I understand your anxiety.  But if it is getting crippling, consider moving to a different unit, somewhere you will be happier and see a doc, there is no shame in asking for help.  Just know each unit has it's challenges.  I would say try to hang in there till you hit that year mark, but if you can't, you can't and that's okay.  Just remember with your ICU experience, even if it is just a year, you will be a hot commodity down the road when you would like to move elsewhere. If you can hang tough in ICU, it qualifies you to be able to do nursing almost anywhere.  

4 Votes

The stress and anxiety comes through loud and clear. If you are detail oriented, ICU is probably a good fit for you. If you were really doing poorly, you would be seeing the inside of the manager's office for a talk. Nobody is a fantastic nurse at first. My first preceptor told me that you have to crawl before you can walk.

Even though you describe your coworkers as confident and bold, they were once new like you. Unless they are actively undermining your progress, don't be afraid to ask them questions; many people like sharing what they know. If you pay attention, there are plenty of us milder, shyer types in ICU. Most of my coworkers are the confident and outgoing types, and they do things their way and I do things my way. While you don't need to become actual friends with your coworkers, you do need to get along with them. 

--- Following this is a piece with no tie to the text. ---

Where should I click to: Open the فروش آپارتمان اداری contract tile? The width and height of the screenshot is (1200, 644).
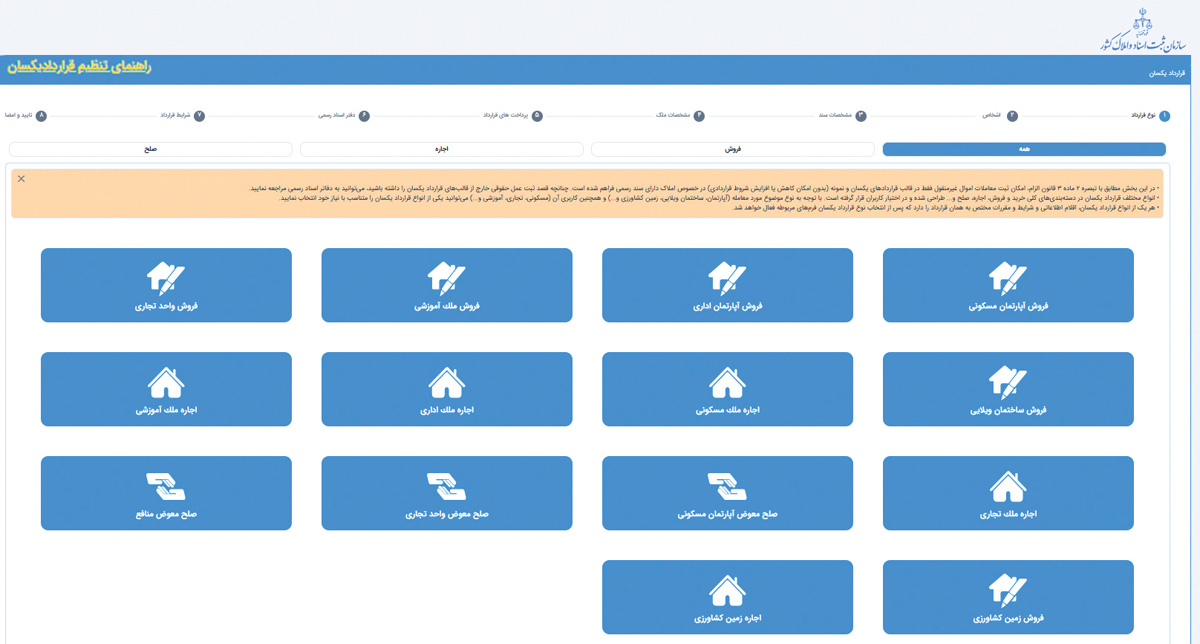point(727,285)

I hope you are using all the coping mechanisms you can and taking care of yourself. Say no to overtime if you can. Prioritize good nutrition, enough sleep(difficult for some), exercise, fresh air and keeping up with old friends and people who give you emotional support. I kept a journal my first year as a nurse. I would rank my first year (mainly the first six months) as a nurse as one of the most stressful times in my life. I rank it up there with my first year as a parent, my spouse's cancer treatments, my child's health crises, and other big life events in terms of stress level.

2 Votes
Specializes in ICU.

The first year can be really terrible and even if you change your environment you are likely to continue to suffer from anxiety and feelings of inadequacy. Absolutely I agree your anxiety sounds out of control and you need to address it, talk to your doctor and get on a schedule with a mental health practitioner or therapist! But also, if you are receiving good feedback, I’d try and stick it out at least a few more months. Critical care may not be for you, but it’s too early to know that for sure. Also you don’t know what you’re doing in codes because hello, you’ve been on the floor for 6 months. Those sharks on your unit have at least a few years of experience, that’s why they’re so awesome. You will be there in time! Don’t give up, you sound like a conscientious and dedicated nurse. 

1 Votes
Specializes in ACNP-BC, Adult Critical Care, Cardiology.

I've not worked in all kinds of ICU's as a bedside nurse but as an ACNP with experience in Critical Care, I've rotated in all of the specialized Adult ICU's as part of my role. To me, CVICU is the most challenging for a nurse, novice or experienced.  This is where the sickest and most unstable of all patients in the hospital are housed.  This is where the most stressed-out and understandably, strong personalities work.  This is the unit where the most difficult surgeons with a strong God complex affliction admit their patients to.  Certain people thrive in this environment but it's not for everyone.  OP, it's time to assess whether you can be one of these people and if you feel you aren't cut out for it, there's no shame in admitting that.